Ce que l’on sait moins aussi, c’est que le personnel n’est pas habilité à gérer les pourboires, mais c’est le chef d’entreprise qui doit évaluer le montant des pourboires perçus par le personnel et les faire figurer dans ses écritures comptables. (D. adm. 4 C-122 n° 10, 30-10-1997 ; BOI-BIC-CHG-10-20-20 n° 90, 19-5-2014 ). Mais dans la pratique comme il échappe au suivi et contrôle du restaurateur, des abus de répartition existent et l’ensemble des salariés ne sont pas récompensés alors que l’expérience client, elle, est bien globale.

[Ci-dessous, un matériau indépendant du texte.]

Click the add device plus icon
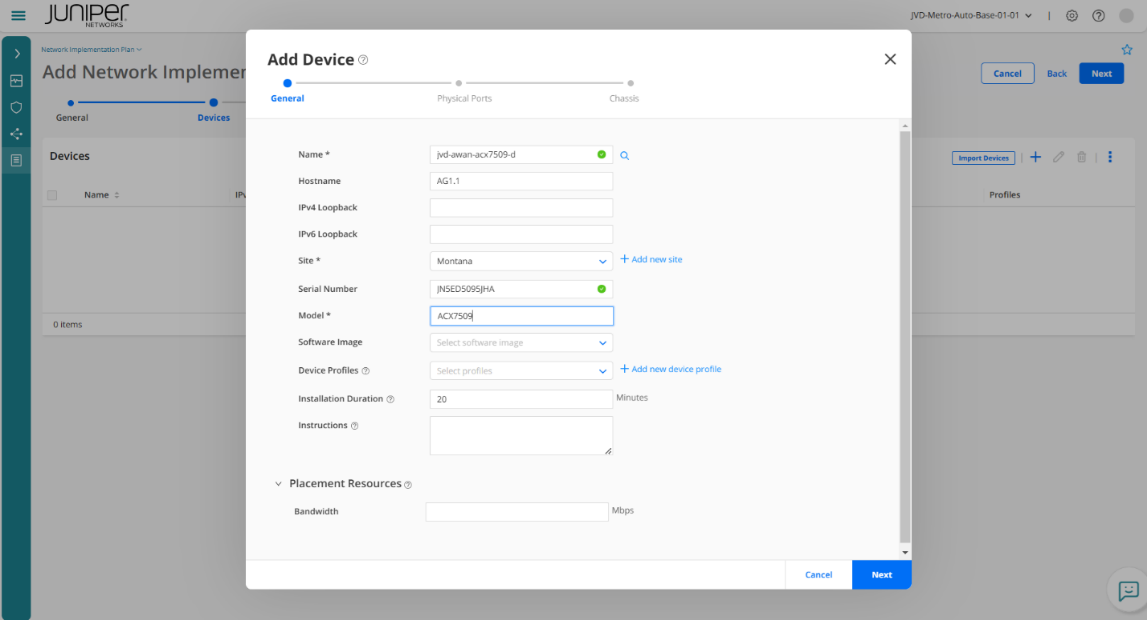Image resolution: width=1147 pixels, height=620 pixels. click(x=1035, y=157)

Enfin, la loi de finance du 1 janvier 2022, vise clairement à inciter les consommateurs à verser des pourboires par CB et s’inscrit dans la philosophie de rendre de l’attractivité au métier. Concrètement l’article 5 de cette loi de finance indique que toute somme versée par CB n’est pas assujettie à l’impôt sur le revenu et exclut aussi les contributions sociales. Cependant, le salarié est tenu de déclarer sur sa feuille d’impôt la somme perçue, ce que personne ne fait.

Dans ce contexte de plus en plus de restaurateurs s’équipent de solutions digitales qui permettent aux consommateurs d’ajouter spontanément depuis l’appareil à carte bancaire un pourcentage à la note par exemple de 3, 6, ou 10 % et de saisir ensuite leur code secret de CB pour payer, ce surplus d’argent transite ensuite directement sur les comptes des salariés qui ont été préalablement saisis. Des solutions techniques de qualité mais au prix indécent, car une commission en moyenne de 8 % est prise pour ce service sur les pourboires CB des salariés, dans mon cas cité plus haut : 4 000 euros pour 50 000 euros de pourboires pas an !

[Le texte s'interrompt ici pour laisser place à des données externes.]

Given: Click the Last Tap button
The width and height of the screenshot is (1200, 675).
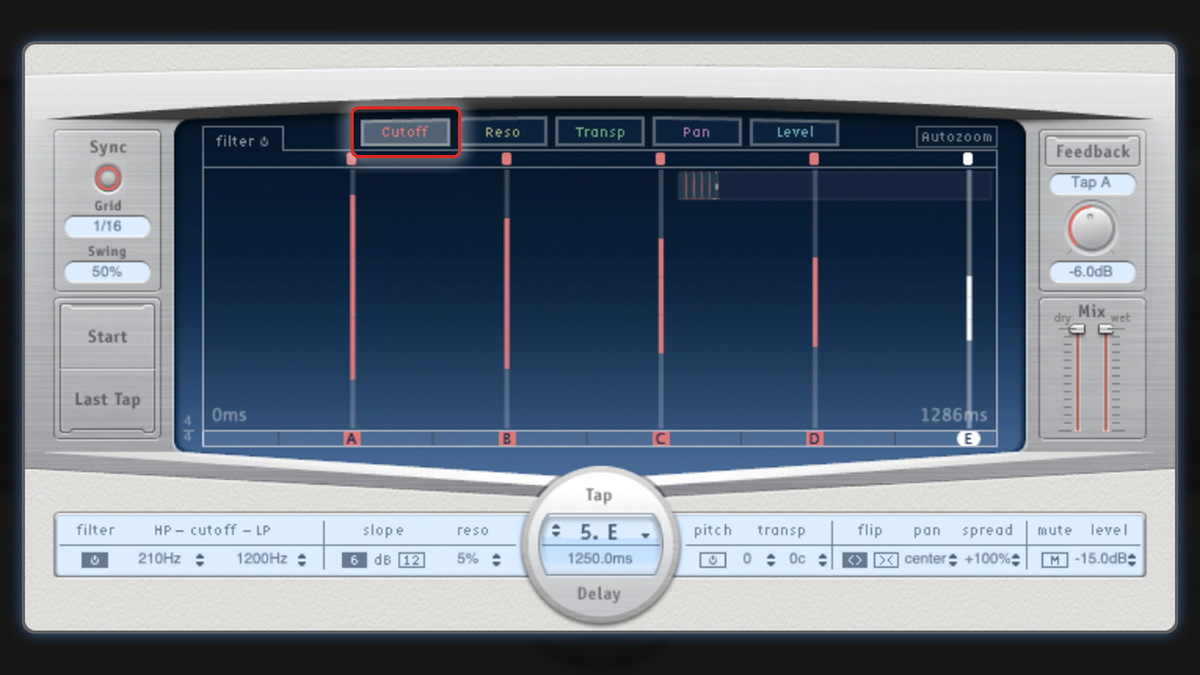Looking at the screenshot, I should [x=106, y=399].
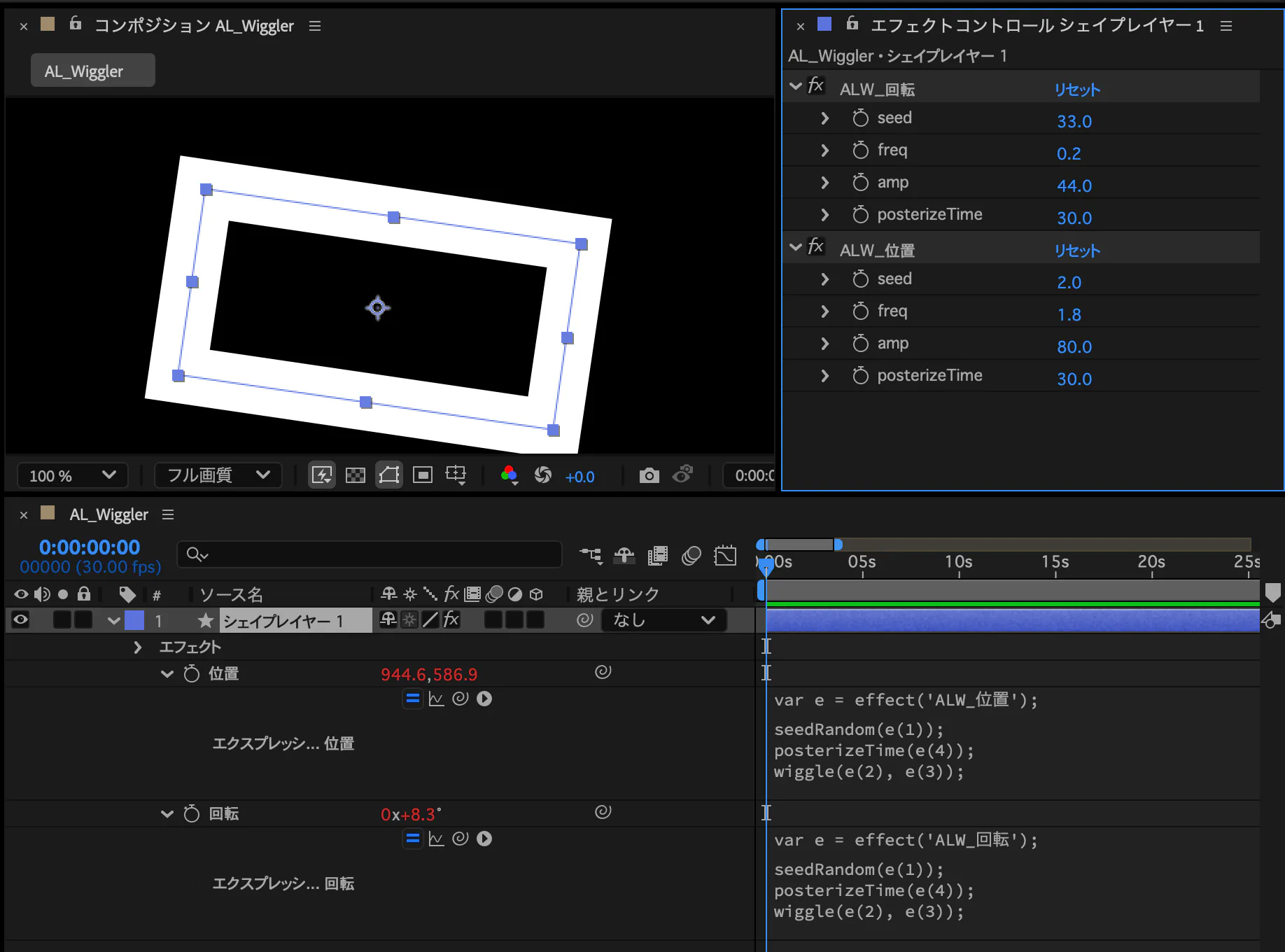Toggle the 位置 expression enable switch
This screenshot has height=952, width=1285.
pos(413,699)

Cependant, cette digitalisation donc traçabilité, jumelée à une période d’exonération prévue uniquement pour deux ans, n’engagent pas la profession vers la création d’un impôt pris sur la spontanéité du consommateur au détriment d’un outil qui est véritablement au bénéfice du pouvoir d’achat ? (Je glisse cela ici au cas où parmi mes lecteurs un représentant des syndicats se pose la question s’il ne faut pas se saisir du dossier dès maintenant.)

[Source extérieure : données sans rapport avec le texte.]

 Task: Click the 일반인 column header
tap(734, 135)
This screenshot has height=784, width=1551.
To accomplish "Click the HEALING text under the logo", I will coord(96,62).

Pour bien comprendre, les pourboires volontaires payés en espèce aux salariés, les pourboires volontaires centralisés par l’employeur et/ou versés par CB ne sont pas tous les deux imposables, les pourboires obligatoires sont eux imposables de 10 % mais un vrai calcul est à faire dans l’entreprise.

Combien de pourboires sont en réalité versés spontanément par le client ? Certes, les montants sont assez opaques car souvent kidnappés par le service en salle, mais même si 10 % sont retenus sur les pourboires obligatoires, n’est-ce pas une solution pour les répartir équitablement une bonne fois pour toutes sur l’ensemble des salariés et de lever les doutes sur les rémunérations obscures car tout le monde a besoin de pouvoir d’achat, du plongeur au directeur, et sur l’ensemble des services.